As if four days of the SEC’s media convocation weren’t enough, the no-success-without-excess league delayed the announcement of the results of its preseason poll until Friday morning, presumably to heighten the suspense. In this case, the mission was not accomplished. The voting only underscored what we already knew: The SEC has gotten itself horribly skewed.

Alabama is picked to win the West, receiving 263 of 283 first-place votes. Georgia is picked to win the East, receiving 271 of 285 first-place votes. Alabama is picked as conference champion, receiving 193 of 284 votes; Georgia was second with 69.
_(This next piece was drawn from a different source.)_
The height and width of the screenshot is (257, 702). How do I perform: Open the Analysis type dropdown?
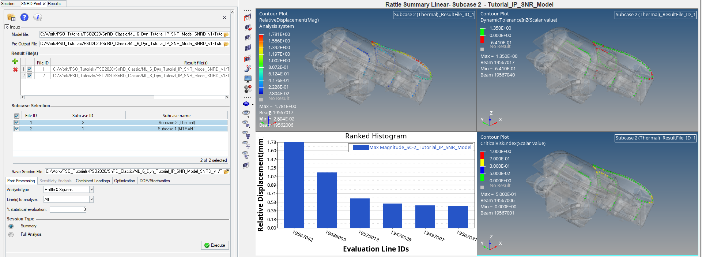tap(91, 189)
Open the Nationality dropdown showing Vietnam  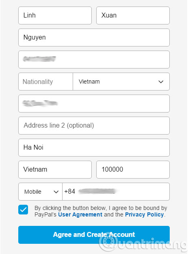[x=121, y=82]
Auburn received 19 first-place votes as West champs; Mississippi State somehow drew two. South Carolina, recipient of eight first-place votes, finished second in the East; Florida took two and finished third. Kentucky and Tennessee earned one first-place vote each, the latter presumably coming from Phillip Fulmer.

Oh, and there’s this: Missouri didn’t draw a first-place vote in the East but did command one mention as conference champion. Not sure how that would work.

The contrarian in me would love to suggest there’s a great case to be made for Auburn or South Carolina or even Missouri, but there’s really not. Auburn should be the SEC’s third-best team, but it has road games against Georgia and Alabama, both of whom have ridiculously soft schedules. LSU, usually considered a Top 25 team until it actually gets around to playing, finished fifth in its divisional voting behind Mississippi State and Texas A&M, both of which have new coaches.

There’s a real chance that, for the first time since Alabama faced Florida in the Georgia Dome in 2009, the SEC championship could pair the nation’s No. 1 and 2 teams, neither lugging a loss. Bama and Georgia appear a cut above the league’s dirtier dozen, although here we add the annual caveat: We media folks are usually pretty bad at this.

Since 1992, the preseason poll has correctly forecast the conference champ six times. That’s six times in 26 tries. That’s a batting average of .231. That’s not below the Mendoza Line, but it’s just north of there.